Window scaling (RFC 7323) fixes it. A one-time option negotiated in the SYN handshake supplies a shift count s (0–14); the effective window becomes advertised_window << s. With s = 14, the window ranges up to 65,535 × 2¹⁴ ≈ 1 GB — enough to cover the 100 MB BDP above. In practice the OS auto-tunes socket buffers toward the measured BDP; if kernel buffers are capped below BDP, you leave throughput on the table no matter how fast the NIC is. Sizing rule: set max socket buffer ≥ BDP, with headroom for RTT and rate variance.
5. RTT Estimation: SRTT, RTTVAR, RTO, and Karn's Algorithm¶
The retransmission timeout (RTO) is TCP's fallback loss detector. Set it too low and you retransmit healthy data (spurious retransmits, congestion); too high and you stall for hundreds of milliseconds on real loss. RTO must therefore track the distribution of RTT, not just its mean — Jacobson's 1988 estimator (RFC 6298) does exactly this with an EWMA of both the smoothed mean and the mean deviation:
On first RTT sample R:
SRTT = R
RTTVAR = R / 2
On each subsequent sample R' (α = 1/8, β = 1/4):
RTTVAR = (1 − β) · RTTVAR + β · |SRTT − R'|
SRTT = (1 − α) · SRTT + α · R'
RTO = SRTT + max(G, K · RTTVAR) where K = 4, G = clock granularity
RTO = clamp(RTO, 1 s, 60 s) (RFC 6298 lower bound = 1 s)
Including 4 · RTTVAR means RTO tracks the tail: on a jittery path RTTVAR grows and RTO widens, avoiding spurious timeouts; on a stable path RTTVAR shrinks and RTO tightens toward SRTT.

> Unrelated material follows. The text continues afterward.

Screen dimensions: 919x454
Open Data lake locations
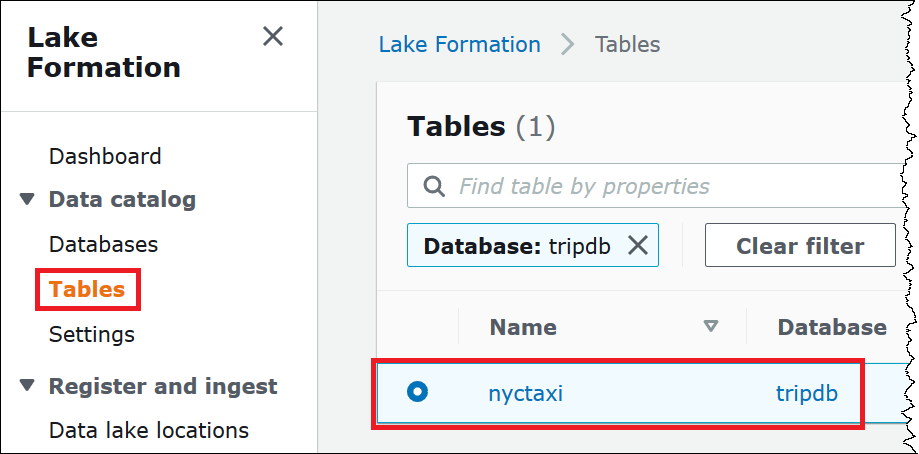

Karn's algorithm resolves the retransmission ambiguity. If a segment is retransmitted and an ACK arrives, you cannot tell whether it acknowledges the original or the retransmission — so the measured RTT is unusable. Karn's rules:
- Do not take an RTT sample from any segment that was retransmitted.
- On timeout, exponentially back off the RTO (double it) for the retransmitted segment, and keep the backed-off RTO until a fresh, unambiguous ACK re-clocks the estimator.
Exponential backoff is what makes TCP degrade gracefully into a heavily congested or partitioned network instead of amplifying the storm. RFC 7323 timestamps sidestep the ambiguity entirely: the echoed timestamp identifies which transmission an ACK corresponds to, letting the sender take RTT samples even on retransmitted segments.
6. Congestion Control I — Reno and the AIMD Control Law¶
Congestion control governs cwnd — the sender's estimate of how much the network can absorb. TCP Reno (RFC 5681) has two regimes plus two recovery mechanisms.
Slow start (exponential probe). Begins with cwnd = IW (Initial Window, ~10 MSS per RFC 6928). For every ACK, cwnd += MSS, which doubles cwnd every RTT — geometric growth to find the operating point quickly. Slow start runs while cwnd < ssthresh.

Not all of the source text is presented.